» WHAT TO WORK ON
Each line of the material should be output exactly as shown.
── EXTRACTED ENTRIES ──
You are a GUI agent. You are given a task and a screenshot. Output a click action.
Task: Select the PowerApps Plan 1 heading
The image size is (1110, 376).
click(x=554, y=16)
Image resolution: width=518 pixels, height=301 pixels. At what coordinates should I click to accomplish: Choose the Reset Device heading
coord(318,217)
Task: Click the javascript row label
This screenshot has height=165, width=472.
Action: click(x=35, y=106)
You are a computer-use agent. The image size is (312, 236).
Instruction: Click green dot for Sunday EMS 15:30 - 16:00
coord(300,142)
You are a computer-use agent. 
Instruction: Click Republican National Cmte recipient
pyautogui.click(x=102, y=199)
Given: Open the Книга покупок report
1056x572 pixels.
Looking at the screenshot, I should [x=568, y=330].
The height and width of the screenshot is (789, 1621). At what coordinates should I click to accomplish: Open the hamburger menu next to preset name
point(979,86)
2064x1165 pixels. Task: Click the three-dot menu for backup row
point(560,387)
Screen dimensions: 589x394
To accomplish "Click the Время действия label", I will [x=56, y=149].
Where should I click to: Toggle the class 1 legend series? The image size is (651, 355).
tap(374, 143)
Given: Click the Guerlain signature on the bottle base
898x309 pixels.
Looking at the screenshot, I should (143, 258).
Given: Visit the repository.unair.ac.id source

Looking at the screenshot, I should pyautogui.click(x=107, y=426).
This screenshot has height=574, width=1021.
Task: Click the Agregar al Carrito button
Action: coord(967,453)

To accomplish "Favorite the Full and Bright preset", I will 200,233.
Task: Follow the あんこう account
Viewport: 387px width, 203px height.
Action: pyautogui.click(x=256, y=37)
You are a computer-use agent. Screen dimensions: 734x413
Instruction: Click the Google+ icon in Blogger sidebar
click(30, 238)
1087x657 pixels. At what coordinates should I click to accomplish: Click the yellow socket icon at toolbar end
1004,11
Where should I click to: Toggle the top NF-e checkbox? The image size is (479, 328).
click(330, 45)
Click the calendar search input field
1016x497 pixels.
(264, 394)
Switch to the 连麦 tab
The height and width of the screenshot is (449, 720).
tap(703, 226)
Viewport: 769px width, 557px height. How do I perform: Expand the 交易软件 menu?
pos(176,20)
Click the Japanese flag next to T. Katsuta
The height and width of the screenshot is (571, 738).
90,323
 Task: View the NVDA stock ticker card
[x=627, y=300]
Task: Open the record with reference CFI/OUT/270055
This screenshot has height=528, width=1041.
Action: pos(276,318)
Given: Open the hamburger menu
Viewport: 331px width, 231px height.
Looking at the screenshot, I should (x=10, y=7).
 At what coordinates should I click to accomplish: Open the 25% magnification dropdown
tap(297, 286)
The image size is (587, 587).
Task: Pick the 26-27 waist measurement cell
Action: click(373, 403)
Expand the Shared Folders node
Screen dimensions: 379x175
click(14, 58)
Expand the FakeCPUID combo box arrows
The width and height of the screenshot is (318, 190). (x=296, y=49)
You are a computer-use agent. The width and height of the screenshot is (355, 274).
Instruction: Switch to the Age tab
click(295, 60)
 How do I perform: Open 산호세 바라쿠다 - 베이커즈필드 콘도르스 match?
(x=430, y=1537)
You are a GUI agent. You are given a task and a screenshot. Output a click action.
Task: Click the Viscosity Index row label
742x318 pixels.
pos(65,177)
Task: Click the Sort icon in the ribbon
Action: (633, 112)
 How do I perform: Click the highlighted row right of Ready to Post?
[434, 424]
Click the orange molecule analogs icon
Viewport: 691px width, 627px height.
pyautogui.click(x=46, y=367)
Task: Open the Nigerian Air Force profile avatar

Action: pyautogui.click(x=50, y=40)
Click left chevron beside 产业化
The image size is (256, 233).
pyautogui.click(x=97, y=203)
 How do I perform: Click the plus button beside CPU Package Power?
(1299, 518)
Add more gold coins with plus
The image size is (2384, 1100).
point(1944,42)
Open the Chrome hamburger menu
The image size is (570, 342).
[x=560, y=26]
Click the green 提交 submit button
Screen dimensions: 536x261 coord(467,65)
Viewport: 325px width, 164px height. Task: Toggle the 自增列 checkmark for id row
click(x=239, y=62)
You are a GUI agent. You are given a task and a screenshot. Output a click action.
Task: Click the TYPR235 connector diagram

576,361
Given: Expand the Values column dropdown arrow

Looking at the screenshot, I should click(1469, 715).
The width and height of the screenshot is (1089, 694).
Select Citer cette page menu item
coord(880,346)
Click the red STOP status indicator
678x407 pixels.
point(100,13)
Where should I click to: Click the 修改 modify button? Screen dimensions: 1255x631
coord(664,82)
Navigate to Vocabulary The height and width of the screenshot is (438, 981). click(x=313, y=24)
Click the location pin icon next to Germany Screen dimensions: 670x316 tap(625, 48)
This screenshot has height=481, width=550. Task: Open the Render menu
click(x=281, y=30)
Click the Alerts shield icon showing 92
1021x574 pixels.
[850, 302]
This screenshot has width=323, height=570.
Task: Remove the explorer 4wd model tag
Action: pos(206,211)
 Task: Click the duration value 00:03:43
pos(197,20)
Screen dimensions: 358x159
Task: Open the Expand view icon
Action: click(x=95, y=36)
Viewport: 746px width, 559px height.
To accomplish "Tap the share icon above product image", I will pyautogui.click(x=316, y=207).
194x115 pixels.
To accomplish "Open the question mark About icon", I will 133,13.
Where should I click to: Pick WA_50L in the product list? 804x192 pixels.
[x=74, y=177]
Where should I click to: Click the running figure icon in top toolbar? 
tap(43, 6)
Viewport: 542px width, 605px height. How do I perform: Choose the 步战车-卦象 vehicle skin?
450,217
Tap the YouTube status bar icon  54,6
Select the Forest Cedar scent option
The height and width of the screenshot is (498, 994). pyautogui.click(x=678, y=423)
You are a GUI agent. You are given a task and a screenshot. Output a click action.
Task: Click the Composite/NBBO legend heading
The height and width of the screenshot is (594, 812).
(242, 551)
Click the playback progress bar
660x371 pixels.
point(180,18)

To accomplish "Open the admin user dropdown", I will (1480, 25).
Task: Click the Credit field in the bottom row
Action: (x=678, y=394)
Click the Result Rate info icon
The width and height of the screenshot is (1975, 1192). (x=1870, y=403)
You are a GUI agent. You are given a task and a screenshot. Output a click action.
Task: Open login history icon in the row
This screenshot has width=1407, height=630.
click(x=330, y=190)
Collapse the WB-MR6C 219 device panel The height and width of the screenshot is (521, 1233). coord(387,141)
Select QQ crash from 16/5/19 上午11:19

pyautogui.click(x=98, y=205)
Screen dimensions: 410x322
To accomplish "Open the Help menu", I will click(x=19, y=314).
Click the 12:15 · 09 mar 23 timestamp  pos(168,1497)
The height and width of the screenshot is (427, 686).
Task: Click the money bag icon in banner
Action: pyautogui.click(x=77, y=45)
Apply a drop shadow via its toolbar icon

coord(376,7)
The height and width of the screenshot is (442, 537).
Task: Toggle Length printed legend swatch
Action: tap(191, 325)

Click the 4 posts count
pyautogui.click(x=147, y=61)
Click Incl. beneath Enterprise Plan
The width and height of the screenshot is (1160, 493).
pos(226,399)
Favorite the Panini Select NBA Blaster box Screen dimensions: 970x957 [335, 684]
───
» RESPONSE BELOW
You are a GUI agent. You are given a task and a screenshot. Output a click action.
Task: Select the PowerApps Plan 1 heading
The image size is (1110, 376).
click(x=554, y=16)
Image resolution: width=518 pixels, height=301 pixels. At what coordinates should I click to accomplish: Choose the Reset Device heading
coord(318,217)
Task: Click the javascript row label
This screenshot has height=165, width=472.
Action: click(x=35, y=106)
You are a computer-use agent. The image size is (312, 236).
Instruction: Click green dot for Sunday EMS 15:30 - 16:00
coord(300,142)
You are a computer-use agent. 
Instruction: Click Republican National Cmte recipient
pyautogui.click(x=102, y=199)
Given: Open the Книга покупок report
1056x572 pixels.
Looking at the screenshot, I should [x=568, y=330].
The height and width of the screenshot is (789, 1621). At what coordinates should I click to accomplish: Open the hamburger menu next to preset name
point(979,86)
2064x1165 pixels. Task: Click the three-dot menu for backup row
point(560,387)
Screen dimensions: 589x394
To accomplish "Click the Время действия label", I will [x=56, y=149].
Where should I click to: Toggle the class 1 legend series? The image size is (651, 355).
tap(374, 143)
Given: Click the Guerlain signature on the bottle base
898x309 pixels.
Looking at the screenshot, I should (143, 258).
Given: Visit the repository.unair.ac.id source

Looking at the screenshot, I should pyautogui.click(x=107, y=426).
This screenshot has height=574, width=1021.
Task: Click the Agregar al Carrito button
Action: coord(967,453)

To accomplish "Favorite the Full and Bright preset", I will 200,233.
Task: Follow the あんこう account
Viewport: 387px width, 203px height.
Action: pyautogui.click(x=256, y=37)
You are a computer-use agent. Screen dimensions: 734x413
Instruction: Click the Google+ icon in Blogger sidebar
click(30, 238)
1087x657 pixels. At what coordinates should I click to accomplish: Click the yellow socket icon at toolbar end
1004,11
Where should I click to: Toggle the top NF-e checkbox? The image size is (479, 328).
click(330, 45)
Click the calendar search input field
1016x497 pixels.
(264, 394)
Switch to the 连麦 tab
The height and width of the screenshot is (449, 720).
tap(703, 226)
Viewport: 769px width, 557px height. How do I perform: Expand the 交易软件 menu?
pos(176,20)
Click the Japanese flag next to T. Katsuta
The height and width of the screenshot is (571, 738).
90,323
 Task: View the NVDA stock ticker card
[x=627, y=300]
Task: Open the record with reference CFI/OUT/270055
This screenshot has height=528, width=1041.
Action: pos(276,318)
Given: Open the hamburger menu
Viewport: 331px width, 231px height.
Looking at the screenshot, I should (x=10, y=7).
 At what coordinates should I click to accomplish: Open the 25% magnification dropdown
tap(297, 286)
The image size is (587, 587).
Task: Pick the 26-27 waist measurement cell
Action: click(373, 403)
Expand the Shared Folders node
Screen dimensions: 379x175
click(14, 58)
Expand the FakeCPUID combo box arrows
The width and height of the screenshot is (318, 190). (x=296, y=49)
You are a computer-use agent. The width and height of the screenshot is (355, 274).
Instruction: Switch to the Age tab
click(295, 60)
 How do I perform: Open 산호세 바라쿠다 - 베이커즈필드 콘도르스 match?
(x=430, y=1537)
You are a GUI agent. You are given a task and a screenshot. Output a click action.
Task: Click the Viscosity Index row label
742x318 pixels.
pos(65,177)
Task: Click the Sort icon in the ribbon
Action: (633, 112)
 How do I perform: Click the highlighted row right of Ready to Post?
[434, 424]
Click the orange molecule analogs icon
Viewport: 691px width, 627px height.
pyautogui.click(x=46, y=367)
Task: Open the Nigerian Air Force profile avatar

Action: pyautogui.click(x=50, y=40)
Click left chevron beside 产业化
The image size is (256, 233).
pyautogui.click(x=97, y=203)
 How do I perform: Click the plus button beside CPU Package Power?
(1299, 518)
Add more gold coins with plus
The image size is (2384, 1100).
point(1944,42)
Open the Chrome hamburger menu
The image size is (570, 342).
[x=560, y=26]
Click the green 提交 submit button
Screen dimensions: 536x261 coord(467,65)
Viewport: 325px width, 164px height. Task: Toggle the 自增列 checkmark for id row
click(x=239, y=62)
You are a GUI agent. You are given a task and a screenshot. Output a click action.
Task: Click the TYPR235 connector diagram

576,361
Given: Expand the Values column dropdown arrow

Looking at the screenshot, I should click(1469, 715).
The width and height of the screenshot is (1089, 694).
Select Citer cette page menu item
coord(880,346)
Click the red STOP status indicator
678x407 pixels.
point(100,13)
Where should I click to: Click the 修改 modify button? Screen dimensions: 1255x631
coord(664,82)
Navigate to Vocabulary The height and width of the screenshot is (438, 981). click(x=313, y=24)
Click the location pin icon next to Germany Screen dimensions: 670x316 tap(625, 48)
This screenshot has height=481, width=550. Task: Open the Render menu
click(x=281, y=30)
Click the Alerts shield icon showing 92
1021x574 pixels.
[850, 302]
This screenshot has width=323, height=570.
Task: Remove the explorer 4wd model tag
Action: pos(206,211)
 Task: Click the duration value 00:03:43
pos(197,20)
Screen dimensions: 358x159
Task: Open the Expand view icon
Action: click(x=95, y=36)
Viewport: 746px width, 559px height.
To accomplish "Tap the share icon above product image", I will pyautogui.click(x=316, y=207).
194x115 pixels.
To accomplish "Open the question mark About icon", I will 133,13.
Where should I click to: Pick WA_50L in the product list? 804x192 pixels.
[x=74, y=177]
Where should I click to: Click the running figure icon in top toolbar? 
tap(43, 6)
Viewport: 542px width, 605px height. How do I perform: Choose the 步战车-卦象 vehicle skin?
450,217
Tap the YouTube status bar icon  54,6
Select the Forest Cedar scent option
The height and width of the screenshot is (498, 994). pyautogui.click(x=678, y=423)
You are a GUI agent. You are given a task and a screenshot. Output a click action.
Task: Click the Composite/NBBO legend heading
The height and width of the screenshot is (594, 812).
(242, 551)
Click the playback progress bar
660x371 pixels.
point(180,18)

To accomplish "Open the admin user dropdown", I will (1480, 25).
Task: Click the Credit field in the bottom row
Action: (x=678, y=394)
Click the Result Rate info icon
The width and height of the screenshot is (1975, 1192). (x=1870, y=403)
You are a GUI agent. You are given a task and a screenshot. Output a click action.
Task: Open login history icon in the row
This screenshot has width=1407, height=630.
click(x=330, y=190)
Collapse the WB-MR6C 219 device panel The height and width of the screenshot is (521, 1233). coord(387,141)
Select QQ crash from 16/5/19 上午11:19

pyautogui.click(x=98, y=205)
Screen dimensions: 410x322
To accomplish "Open the Help menu", I will click(x=19, y=314).
Click the 12:15 · 09 mar 23 timestamp  pos(168,1497)
The height and width of the screenshot is (427, 686).
Task: Click the money bag icon in banner
Action: pyautogui.click(x=77, y=45)
Apply a drop shadow via its toolbar icon

coord(376,7)
The height and width of the screenshot is (442, 537).
Task: Toggle Length printed legend swatch
Action: tap(191, 325)

Click the 4 posts count
pyautogui.click(x=147, y=61)
Click Incl. beneath Enterprise Plan
The width and height of the screenshot is (1160, 493).
pos(226,399)
Favorite the Panini Select NBA Blaster box Screen dimensions: 970x957 [335, 684]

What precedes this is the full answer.